Share on social

 
 

As we get better at forming fitness routines that we can do from home, testing and trialing different exercises that can target different muscle groups, figuring out how to increase the difficulty to let us progress, there are some muscle groups that tend to fall behind.

The legs and glutes are pretty easy to work. The biceps and triceps get their fair share of attention too. But muscles in the shoulders can be a little harder to target.

Without the weights and machines that we’d usually use to do shoulders, it can be tricky to do a comprehensive shoulder workout full of challenge and variation.

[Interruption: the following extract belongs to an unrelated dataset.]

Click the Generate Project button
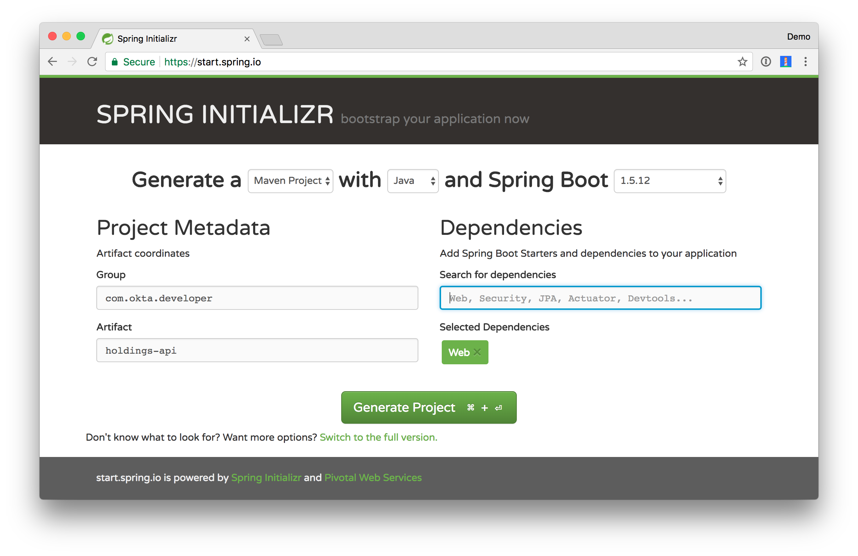858x556 pixels. pyautogui.click(x=429, y=407)
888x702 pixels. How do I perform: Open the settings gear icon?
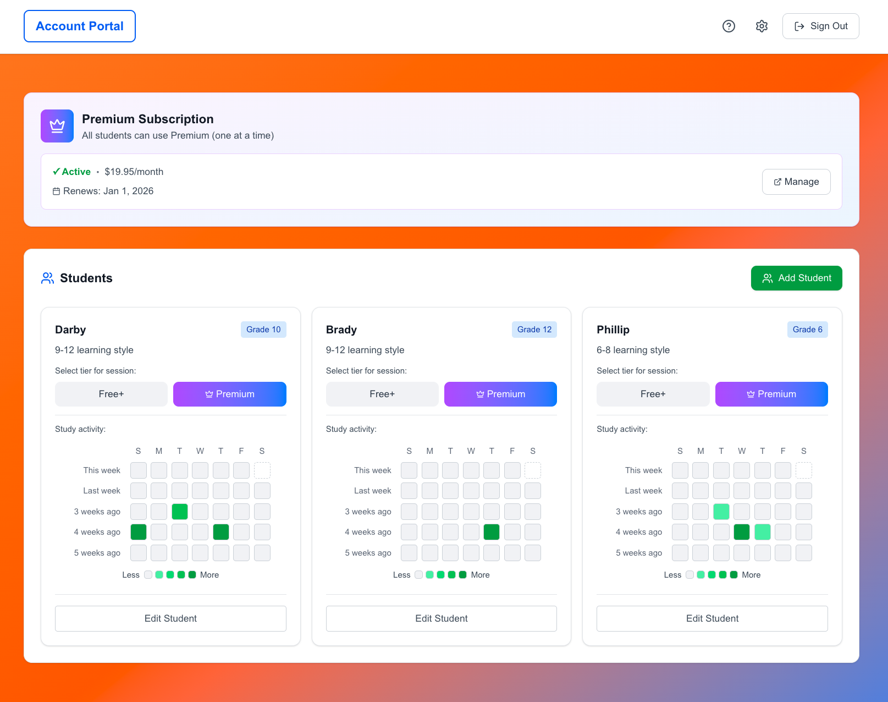pyautogui.click(x=761, y=26)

Not anymore. Here are 6 body weight shoulder exercises, ranging in difficulty, that will help you develop strength and endurance in your shoulders without any fancy equipment.

 
 
 

The pike push-up

Difficulty level: Intermediate

The pike push up alone can bust any myth that you can’t work your shoulders from home. By lifting your hips up and back and putting your bum in the air, you’re inverting yourself. This means creating a vertical pushing pattern that engages the muscles in your shoulders, as well as your arms.

 

 
 
 

The handstand push-up

Difficulty level: Advanced

The handstand push-up is more advanced than the pike push-up because you’re using all of your body weight as resistance to push away from. Once you’ve tackled the difficulty and stability of the pike push up, progress to the handstand push-up to build more strength and endurance. Expert level is doing this without any support, but you can use a wall to help balance you.

 

 
 
 

Plank ups

Difficulty level: Beginner

These are labelled beginner because the movement is relatively simple to master, but after a few of these plank ups, you’ll definitely be feeling the burn. A great endurance exercise to incorporate into your workout. Start in the conventional plank position, and one arm at a time, bring yourself down the elbow plank position. Then go back up onto your hands. The shoulders are key for stabilizing the plank, and this motion of going up and down recruits them even more.

 

 
 
 

The push-back push-up

Difficulty level: Intermediate

Another variation of a push up that shifts the focus from the chest, to the shoulders. After lowering yourself down like in a traditional push up, you then push backways, bending your knees instead of pushing straight back up again.

 

 
 
 

Shoulder taps

Difficulty level: Beginner

Another modification of the plank that helps engage shoulder muscles. Lift your hand from the floor and tap the opposite shoulder, so that your weight is held in that shoulder as you do so. Repeat on the other side. Keep your feet together to increase the difficulty. Aim for as many reps as you can at one time, and between 3-4 sets as part of a circuit or workout routine.